(Stored data entries)
####

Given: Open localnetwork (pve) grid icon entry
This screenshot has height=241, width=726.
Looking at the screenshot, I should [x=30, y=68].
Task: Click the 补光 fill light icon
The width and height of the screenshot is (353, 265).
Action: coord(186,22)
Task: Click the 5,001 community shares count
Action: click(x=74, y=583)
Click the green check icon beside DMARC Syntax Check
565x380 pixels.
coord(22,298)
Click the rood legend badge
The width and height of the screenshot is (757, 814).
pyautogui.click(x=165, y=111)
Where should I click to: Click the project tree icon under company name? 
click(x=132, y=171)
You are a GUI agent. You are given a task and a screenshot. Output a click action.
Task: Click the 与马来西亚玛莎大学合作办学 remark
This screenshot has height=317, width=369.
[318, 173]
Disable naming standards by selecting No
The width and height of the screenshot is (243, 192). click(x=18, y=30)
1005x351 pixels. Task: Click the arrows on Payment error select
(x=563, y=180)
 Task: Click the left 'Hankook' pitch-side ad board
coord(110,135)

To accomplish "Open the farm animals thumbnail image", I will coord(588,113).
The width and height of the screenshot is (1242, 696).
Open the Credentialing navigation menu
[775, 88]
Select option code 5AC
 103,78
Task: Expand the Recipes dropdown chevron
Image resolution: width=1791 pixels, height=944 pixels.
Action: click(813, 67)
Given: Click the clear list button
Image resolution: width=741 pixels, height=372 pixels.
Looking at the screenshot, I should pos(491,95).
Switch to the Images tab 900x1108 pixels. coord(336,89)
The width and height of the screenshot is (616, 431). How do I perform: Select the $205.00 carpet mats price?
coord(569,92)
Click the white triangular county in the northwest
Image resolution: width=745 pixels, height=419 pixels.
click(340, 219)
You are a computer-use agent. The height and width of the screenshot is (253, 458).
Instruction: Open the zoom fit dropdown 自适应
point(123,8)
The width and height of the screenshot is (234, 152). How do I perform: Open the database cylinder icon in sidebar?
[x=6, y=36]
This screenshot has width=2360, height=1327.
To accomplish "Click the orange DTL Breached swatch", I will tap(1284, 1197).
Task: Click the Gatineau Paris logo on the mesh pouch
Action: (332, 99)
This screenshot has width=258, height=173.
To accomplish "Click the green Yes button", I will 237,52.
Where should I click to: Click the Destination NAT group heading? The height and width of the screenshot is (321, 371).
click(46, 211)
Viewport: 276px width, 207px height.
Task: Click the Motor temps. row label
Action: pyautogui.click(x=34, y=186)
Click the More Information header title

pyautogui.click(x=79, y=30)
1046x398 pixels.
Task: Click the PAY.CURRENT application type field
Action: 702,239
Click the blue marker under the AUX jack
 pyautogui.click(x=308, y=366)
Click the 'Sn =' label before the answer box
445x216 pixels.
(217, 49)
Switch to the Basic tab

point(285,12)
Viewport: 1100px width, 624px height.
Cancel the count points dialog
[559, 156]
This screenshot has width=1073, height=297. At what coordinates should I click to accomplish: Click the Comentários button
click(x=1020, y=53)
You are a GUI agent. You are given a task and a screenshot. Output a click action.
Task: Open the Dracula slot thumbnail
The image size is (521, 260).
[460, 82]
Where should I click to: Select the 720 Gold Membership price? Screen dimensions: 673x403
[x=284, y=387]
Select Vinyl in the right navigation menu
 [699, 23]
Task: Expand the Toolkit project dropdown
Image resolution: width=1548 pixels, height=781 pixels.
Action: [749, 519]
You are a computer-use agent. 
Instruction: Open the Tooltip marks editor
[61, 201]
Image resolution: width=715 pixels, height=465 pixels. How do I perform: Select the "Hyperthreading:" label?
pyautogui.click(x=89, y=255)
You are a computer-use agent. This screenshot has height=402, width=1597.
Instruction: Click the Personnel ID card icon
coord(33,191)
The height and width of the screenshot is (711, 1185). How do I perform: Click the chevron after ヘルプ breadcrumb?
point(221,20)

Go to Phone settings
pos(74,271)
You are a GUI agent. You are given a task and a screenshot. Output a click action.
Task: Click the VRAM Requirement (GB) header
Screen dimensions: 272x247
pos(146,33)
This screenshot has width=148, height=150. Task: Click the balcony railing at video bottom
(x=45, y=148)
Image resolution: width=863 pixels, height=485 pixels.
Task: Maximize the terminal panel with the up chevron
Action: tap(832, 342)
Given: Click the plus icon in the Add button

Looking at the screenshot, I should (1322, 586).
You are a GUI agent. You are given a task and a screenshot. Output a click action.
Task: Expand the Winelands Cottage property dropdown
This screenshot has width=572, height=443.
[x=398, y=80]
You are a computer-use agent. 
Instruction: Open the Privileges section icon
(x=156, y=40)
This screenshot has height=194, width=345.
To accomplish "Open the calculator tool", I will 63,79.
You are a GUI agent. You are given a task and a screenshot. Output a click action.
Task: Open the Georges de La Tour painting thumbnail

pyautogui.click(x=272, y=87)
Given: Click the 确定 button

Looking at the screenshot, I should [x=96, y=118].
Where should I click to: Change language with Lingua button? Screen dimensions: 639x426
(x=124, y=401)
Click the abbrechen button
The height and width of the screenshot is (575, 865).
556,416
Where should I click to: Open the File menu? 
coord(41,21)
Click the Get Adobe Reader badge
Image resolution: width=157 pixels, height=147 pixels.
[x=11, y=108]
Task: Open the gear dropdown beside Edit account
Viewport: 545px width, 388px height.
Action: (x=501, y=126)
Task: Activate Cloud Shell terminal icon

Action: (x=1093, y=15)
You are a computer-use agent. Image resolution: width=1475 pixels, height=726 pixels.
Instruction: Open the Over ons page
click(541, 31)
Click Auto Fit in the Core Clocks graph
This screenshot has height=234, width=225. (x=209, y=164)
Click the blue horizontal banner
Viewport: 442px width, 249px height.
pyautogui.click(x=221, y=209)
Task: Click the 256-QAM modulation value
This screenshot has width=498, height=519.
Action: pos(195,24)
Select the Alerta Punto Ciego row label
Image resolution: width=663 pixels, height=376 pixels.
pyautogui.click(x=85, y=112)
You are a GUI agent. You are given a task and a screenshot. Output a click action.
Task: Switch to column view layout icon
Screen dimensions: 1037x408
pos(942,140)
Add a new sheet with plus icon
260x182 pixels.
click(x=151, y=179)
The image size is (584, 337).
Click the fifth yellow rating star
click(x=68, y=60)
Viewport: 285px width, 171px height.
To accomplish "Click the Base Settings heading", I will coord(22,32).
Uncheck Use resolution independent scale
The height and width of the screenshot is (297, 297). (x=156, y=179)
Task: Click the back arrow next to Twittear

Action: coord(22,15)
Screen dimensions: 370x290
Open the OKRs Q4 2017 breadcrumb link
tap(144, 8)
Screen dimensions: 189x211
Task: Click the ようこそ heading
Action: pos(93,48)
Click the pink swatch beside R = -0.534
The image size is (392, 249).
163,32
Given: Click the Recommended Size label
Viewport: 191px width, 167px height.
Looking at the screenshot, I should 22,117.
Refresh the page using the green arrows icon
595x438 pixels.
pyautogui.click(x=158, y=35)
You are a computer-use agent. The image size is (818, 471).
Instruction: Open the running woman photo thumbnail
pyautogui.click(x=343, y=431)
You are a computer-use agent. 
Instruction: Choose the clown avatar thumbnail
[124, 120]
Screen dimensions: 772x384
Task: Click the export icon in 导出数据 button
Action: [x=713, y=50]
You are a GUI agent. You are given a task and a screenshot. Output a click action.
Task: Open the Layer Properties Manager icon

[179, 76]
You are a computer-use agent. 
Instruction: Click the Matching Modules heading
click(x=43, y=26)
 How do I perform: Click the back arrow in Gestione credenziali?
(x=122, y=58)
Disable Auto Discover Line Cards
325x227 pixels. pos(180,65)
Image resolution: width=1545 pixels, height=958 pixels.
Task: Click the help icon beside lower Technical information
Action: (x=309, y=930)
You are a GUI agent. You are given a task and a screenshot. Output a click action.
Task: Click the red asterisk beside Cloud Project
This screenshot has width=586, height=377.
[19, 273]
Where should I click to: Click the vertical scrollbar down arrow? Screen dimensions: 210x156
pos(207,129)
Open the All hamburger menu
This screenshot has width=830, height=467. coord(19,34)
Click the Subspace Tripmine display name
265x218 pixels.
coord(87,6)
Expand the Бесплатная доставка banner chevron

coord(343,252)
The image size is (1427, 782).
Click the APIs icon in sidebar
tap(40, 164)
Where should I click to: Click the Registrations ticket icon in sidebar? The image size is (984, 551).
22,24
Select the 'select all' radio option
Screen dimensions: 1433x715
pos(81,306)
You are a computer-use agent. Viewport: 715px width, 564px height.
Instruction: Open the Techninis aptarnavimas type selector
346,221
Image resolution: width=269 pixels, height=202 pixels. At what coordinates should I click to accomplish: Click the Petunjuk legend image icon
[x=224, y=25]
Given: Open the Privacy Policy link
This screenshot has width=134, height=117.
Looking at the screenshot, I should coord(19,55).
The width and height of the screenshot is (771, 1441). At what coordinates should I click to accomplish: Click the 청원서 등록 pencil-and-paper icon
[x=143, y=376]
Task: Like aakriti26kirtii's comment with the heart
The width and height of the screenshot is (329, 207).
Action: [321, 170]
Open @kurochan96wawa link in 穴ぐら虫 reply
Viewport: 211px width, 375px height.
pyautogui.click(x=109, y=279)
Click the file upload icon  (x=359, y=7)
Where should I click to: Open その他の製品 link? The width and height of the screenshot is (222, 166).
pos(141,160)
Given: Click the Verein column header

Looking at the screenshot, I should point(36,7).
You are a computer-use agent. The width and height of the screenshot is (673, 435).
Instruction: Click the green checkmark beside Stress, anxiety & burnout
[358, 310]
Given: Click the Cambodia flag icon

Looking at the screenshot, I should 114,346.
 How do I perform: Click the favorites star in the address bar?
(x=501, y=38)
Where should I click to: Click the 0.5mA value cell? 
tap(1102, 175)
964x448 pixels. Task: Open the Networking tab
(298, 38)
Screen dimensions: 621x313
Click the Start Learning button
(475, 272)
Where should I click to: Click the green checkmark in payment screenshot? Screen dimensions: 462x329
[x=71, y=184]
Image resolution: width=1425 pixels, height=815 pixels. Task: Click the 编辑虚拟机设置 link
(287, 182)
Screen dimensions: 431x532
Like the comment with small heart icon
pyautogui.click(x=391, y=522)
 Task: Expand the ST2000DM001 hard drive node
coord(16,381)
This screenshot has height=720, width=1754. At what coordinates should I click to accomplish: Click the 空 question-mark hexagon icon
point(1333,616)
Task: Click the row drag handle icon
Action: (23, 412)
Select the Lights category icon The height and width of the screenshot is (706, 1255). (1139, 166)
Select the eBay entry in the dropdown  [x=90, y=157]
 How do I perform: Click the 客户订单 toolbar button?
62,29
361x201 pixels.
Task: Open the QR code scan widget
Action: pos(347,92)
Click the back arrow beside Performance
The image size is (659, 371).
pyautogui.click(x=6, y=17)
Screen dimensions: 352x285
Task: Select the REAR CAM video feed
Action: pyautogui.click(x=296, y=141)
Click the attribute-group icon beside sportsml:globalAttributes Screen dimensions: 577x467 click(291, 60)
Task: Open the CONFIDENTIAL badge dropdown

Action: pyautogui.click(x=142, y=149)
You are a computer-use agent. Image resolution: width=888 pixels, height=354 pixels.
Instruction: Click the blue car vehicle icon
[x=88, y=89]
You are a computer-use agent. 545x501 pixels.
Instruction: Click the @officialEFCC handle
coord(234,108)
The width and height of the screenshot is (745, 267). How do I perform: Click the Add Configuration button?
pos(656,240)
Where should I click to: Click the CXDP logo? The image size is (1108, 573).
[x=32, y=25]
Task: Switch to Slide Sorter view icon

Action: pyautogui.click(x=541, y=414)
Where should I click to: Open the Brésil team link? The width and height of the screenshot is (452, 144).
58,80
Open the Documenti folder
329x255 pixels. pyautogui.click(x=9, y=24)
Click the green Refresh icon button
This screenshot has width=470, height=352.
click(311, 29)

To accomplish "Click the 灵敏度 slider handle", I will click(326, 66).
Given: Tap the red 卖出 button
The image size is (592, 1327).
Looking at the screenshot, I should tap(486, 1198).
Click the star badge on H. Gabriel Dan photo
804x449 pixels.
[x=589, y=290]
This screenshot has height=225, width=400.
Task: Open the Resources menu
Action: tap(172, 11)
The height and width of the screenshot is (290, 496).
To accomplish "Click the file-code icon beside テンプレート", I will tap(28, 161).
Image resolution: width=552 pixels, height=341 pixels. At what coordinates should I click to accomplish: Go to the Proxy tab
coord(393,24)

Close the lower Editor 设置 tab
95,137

####

*WHAT TO PRODUCE*. All lines above in which the word "entry" occurs should be identified and copied.

*RESULT OF THIS EXERCISE*.
Given: Open localnetwork (pve) grid icon entry
Select the eBay entry in the dropdown  [x=90, y=157]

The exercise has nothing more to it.